**TO DO:**
Reproduce all of the listing below without alteration.

**DATA EXTRACT:**
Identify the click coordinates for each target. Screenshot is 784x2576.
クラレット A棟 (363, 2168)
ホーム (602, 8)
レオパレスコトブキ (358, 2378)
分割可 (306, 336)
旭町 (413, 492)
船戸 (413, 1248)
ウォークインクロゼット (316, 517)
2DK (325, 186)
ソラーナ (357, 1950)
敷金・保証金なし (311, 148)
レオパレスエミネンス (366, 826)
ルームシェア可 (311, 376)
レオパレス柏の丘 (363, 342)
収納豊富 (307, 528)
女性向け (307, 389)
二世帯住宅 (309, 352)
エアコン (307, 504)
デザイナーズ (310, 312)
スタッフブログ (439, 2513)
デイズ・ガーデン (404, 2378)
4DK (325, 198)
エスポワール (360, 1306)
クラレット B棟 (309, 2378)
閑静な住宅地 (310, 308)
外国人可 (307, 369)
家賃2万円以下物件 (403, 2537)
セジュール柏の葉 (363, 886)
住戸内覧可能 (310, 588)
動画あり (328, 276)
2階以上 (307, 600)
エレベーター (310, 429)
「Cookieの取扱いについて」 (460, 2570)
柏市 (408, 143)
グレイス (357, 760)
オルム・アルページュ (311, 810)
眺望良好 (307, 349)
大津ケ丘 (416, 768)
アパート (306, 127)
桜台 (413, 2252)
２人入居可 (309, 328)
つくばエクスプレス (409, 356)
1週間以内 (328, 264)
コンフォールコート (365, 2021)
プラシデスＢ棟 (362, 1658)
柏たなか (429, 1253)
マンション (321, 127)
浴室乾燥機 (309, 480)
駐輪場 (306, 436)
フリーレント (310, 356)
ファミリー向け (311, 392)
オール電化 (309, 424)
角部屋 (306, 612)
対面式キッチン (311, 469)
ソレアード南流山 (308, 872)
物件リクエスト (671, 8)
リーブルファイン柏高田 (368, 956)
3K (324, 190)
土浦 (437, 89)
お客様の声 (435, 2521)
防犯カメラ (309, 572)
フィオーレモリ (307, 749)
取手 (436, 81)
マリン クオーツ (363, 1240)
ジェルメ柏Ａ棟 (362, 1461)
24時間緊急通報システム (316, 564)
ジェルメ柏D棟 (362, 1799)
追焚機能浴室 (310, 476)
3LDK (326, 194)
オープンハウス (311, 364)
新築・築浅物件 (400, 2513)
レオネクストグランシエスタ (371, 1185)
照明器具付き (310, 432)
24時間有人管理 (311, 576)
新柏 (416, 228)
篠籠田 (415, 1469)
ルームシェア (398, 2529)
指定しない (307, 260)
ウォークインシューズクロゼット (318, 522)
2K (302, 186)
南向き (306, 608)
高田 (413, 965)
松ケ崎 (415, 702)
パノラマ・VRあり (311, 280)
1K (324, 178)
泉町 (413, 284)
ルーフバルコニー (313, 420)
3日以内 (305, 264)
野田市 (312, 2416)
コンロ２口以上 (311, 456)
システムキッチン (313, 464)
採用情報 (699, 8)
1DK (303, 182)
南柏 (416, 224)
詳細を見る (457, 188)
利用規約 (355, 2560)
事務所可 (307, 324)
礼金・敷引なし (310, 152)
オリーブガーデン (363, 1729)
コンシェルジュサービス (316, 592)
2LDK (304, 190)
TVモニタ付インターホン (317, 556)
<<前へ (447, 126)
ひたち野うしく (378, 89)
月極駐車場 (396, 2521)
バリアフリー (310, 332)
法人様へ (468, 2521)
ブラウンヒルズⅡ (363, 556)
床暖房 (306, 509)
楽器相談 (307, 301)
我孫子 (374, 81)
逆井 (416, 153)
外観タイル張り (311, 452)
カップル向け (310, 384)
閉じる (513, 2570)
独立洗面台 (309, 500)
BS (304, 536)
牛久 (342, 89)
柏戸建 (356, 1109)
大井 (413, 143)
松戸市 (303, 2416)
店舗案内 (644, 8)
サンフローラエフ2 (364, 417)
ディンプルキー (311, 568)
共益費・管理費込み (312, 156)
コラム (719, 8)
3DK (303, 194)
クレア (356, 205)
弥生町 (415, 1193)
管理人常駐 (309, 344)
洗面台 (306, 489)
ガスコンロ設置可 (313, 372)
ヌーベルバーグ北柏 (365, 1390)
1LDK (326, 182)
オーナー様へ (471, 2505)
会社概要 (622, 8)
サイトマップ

**ANSWER FOR THE TASK:**
Identify the click coordinates for each target. Screenshot is 784x2576.
クラレット A棟 (363, 2168)
ホーム (602, 8)
レオパレスコトブキ (358, 2378)
分割可 (306, 336)
旭町 (413, 492)
船戸 (413, 1248)
ウォークインクロゼット (316, 517)
2DK (325, 186)
ソラーナ (357, 1950)
敷金・保証金なし (311, 148)
レオパレスエミネンス (366, 826)
ルームシェア可 (311, 376)
レオパレス柏の丘 (363, 342)
収納豊富 (307, 528)
女性向け (307, 389)
二世帯住宅 (309, 352)
エアコン (307, 504)
デザイナーズ (310, 312)
スタッフブログ (439, 2513)
デイズ・ガーデン (404, 2378)
4DK (325, 198)
エスポワール (360, 1306)
クラレット B棟 (309, 2378)
閑静な住宅地 (310, 308)
外国人可 (307, 369)
家賃2万円以下物件 (403, 2537)
セジュール柏の葉 (363, 886)
住戸内覧可能 (310, 588)
動画あり (328, 276)
2階以上 (307, 600)
エレベーター (310, 429)
「Cookieの取扱いについて」 (460, 2570)
柏市 (408, 143)
グレイス (357, 760)
オルム・アルページュ (311, 810)
眺望良好 (307, 349)
大津ケ丘 (416, 768)
アパート (306, 127)
桜台 (413, 2252)
２人入居可 (309, 328)
つくばエクスプレス (409, 356)
1週間以内 (328, 264)
コンフォールコート (365, 2021)
プラシデスＢ棟 (362, 1658)
柏たなか (429, 1253)
マンション (321, 127)
浴室乾燥機 (309, 480)
駐輪場 (306, 436)
フリーレント (310, 356)
ファミリー向け (311, 392)
オール電化 (309, 424)
角部屋 (306, 612)
対面式キッチン (311, 469)
ソレアード南流山 (308, 872)
物件リクエスト (671, 8)
リーブルファイン柏高田 (368, 956)
3K (324, 190)
土浦 (437, 89)
お客様の声 (435, 2521)
防犯カメラ (309, 572)
フィオーレモリ (307, 749)
取手 (436, 81)
マリン クオーツ (363, 1240)
ジェルメ柏Ａ棟 (362, 1461)
24時間緊急通報システム (316, 564)
ジェルメ柏D棟 (362, 1799)
追焚機能浴室 (310, 476)
3LDK (326, 194)
オープンハウス (311, 364)
新築・築浅物件 (400, 2513)
レオネクストグランシエスタ (371, 1185)
照明器具付き (310, 432)
24時間有人管理 (311, 576)
新柏 (416, 228)
篠籠田 (415, 1469)
ルームシェア (398, 2529)
指定しない (307, 260)
ウォークインシューズクロゼット (318, 522)
2K (302, 186)
南向き (306, 608)
高田 (413, 965)
松ケ崎 (415, 702)
パノラマ・VRあり (311, 280)
1K (324, 178)
泉町 (413, 284)
ルーフバルコニー (313, 420)
3日以内 (305, 264)
野田市 (312, 2416)
コンロ２口以上 (311, 456)
システムキッチン (313, 464)
採用情報 (699, 8)
1DK (303, 182)
南柏 (416, 224)
詳細を見る (457, 188)
利用規約 (355, 2560)
事務所可 (307, 324)
礼金・敷引なし (310, 152)
オリーブガーデン (363, 1729)
コンシェルジュサービス (316, 592)
2LDK (304, 190)
TVモニタ付インターホン (317, 556)
<<前へ (447, 126)
ひたち野うしく (378, 89)
月極駐車場 (396, 2521)
バリアフリー (310, 332)
法人様へ (468, 2521)
ブラウンヒルズⅡ (363, 556)
床暖房 (306, 509)
楽器相談 (307, 301)
我孫子 (374, 81)
逆井 (416, 153)
外観タイル張り (311, 452)
カップル向け (310, 384)
閉じる (513, 2570)
独立洗面台 (309, 500)
BS (304, 536)
牛久 (342, 89)
柏戸建 (356, 1109)
大井 (413, 143)
松戸市 (303, 2416)
店舗案内 (644, 8)
サンフローラエフ2 (364, 417)
ディンプルキー (311, 568)
共益費・管理費込み (312, 156)
コラム (719, 8)
3DK (303, 194)
クレア (356, 205)
弥生町 (415, 1193)
管理人常駐 (309, 344)
洗面台 (306, 489)
ガスコンロ設置可 (313, 372)
ヌーベルバーグ北柏 (365, 1390)
1LDK (326, 182)
オーナー様へ (471, 2505)
会社概要 (622, 8)
サイトマップ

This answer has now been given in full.